È il 7 maggio 1865. Mancano cinque anni alla breccia di Porta Pia, e, nel suo piccolo,Carlo Talloni inquisito per il ferimento di un parroco, si rende precursore di epici attraversamenti di varchi senza nemmeno bisogno di ricorrere a fragore dinamitardo.Nel carcere di Varese buca i mattoni con un chiodo e, col suo fisico filiforme, s’infila nel foro strettissimo che ne deriva, riguadagnando la libertà. Nessuno di accorge per le strade del trotterellare sospetto di quella figura magra, essendo in corso i festeggiamenti per il giovedì grasso.
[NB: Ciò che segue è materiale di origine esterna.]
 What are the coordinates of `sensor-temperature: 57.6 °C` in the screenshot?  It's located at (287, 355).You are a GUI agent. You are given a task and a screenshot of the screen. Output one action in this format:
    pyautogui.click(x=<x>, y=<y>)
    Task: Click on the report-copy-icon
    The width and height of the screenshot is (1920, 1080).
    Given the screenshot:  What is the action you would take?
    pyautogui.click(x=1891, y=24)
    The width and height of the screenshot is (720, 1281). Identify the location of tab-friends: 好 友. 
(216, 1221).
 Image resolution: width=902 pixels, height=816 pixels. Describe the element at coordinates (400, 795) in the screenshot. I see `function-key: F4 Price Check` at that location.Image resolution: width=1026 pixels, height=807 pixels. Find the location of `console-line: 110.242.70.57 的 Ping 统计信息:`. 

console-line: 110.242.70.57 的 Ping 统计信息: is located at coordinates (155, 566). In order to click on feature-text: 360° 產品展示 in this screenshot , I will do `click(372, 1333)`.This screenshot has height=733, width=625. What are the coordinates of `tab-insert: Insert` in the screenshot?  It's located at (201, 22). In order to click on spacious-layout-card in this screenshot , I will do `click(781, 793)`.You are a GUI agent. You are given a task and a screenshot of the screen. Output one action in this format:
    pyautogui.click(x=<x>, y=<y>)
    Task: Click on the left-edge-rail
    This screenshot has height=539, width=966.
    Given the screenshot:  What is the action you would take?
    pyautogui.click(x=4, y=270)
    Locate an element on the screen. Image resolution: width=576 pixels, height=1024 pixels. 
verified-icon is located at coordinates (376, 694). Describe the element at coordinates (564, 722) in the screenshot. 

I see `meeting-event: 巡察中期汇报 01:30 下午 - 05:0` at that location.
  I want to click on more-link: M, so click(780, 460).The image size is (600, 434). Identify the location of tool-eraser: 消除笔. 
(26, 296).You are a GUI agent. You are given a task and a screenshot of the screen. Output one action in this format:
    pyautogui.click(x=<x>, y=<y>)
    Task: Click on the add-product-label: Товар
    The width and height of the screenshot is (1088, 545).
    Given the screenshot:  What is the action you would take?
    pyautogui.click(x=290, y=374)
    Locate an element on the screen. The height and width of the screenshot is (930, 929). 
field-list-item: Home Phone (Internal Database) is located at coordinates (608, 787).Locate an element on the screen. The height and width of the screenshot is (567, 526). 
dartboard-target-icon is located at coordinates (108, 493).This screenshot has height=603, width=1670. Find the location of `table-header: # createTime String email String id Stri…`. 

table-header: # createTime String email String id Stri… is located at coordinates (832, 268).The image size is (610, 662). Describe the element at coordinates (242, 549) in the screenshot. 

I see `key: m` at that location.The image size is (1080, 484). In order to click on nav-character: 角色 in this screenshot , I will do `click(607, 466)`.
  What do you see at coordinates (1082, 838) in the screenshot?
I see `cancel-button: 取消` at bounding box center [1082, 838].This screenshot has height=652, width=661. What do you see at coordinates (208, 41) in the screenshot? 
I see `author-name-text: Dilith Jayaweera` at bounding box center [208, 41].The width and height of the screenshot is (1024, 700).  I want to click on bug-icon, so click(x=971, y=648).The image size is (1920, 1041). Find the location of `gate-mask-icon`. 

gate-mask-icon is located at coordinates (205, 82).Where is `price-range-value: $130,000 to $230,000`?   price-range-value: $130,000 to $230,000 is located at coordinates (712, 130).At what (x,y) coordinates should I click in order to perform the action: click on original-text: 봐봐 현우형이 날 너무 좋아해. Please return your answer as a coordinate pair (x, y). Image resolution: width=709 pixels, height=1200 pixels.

Inizia la pubblicazione di alcune pagine della sezione “pena applicata” tratta da Derelitti e delle pene
Un libro in tre parti, diverse ma complementari. La prima, la pena pensata, risponde alla domanda “perché punire” e si confronta con le ipocrisie sottese all’attuale sistema. La pena applicata, traccia una minuziosa storia della prigione in Italia, con il supporto di materiali d’archivio, e oscilla spesso tra il drammatico e il grottesco. L’ultima parte, la pena vissuta, è una collezione di brevi monologhi, raccolti dall’autore sulla base di colloqui effettuati nei più importanti istituti di pena del paese: più che resoconto una narrazione, condotta sul filo di una tensione linguistica che mira a restituire nello stile la frammentazione e l’isolamento delle voci ascoltate.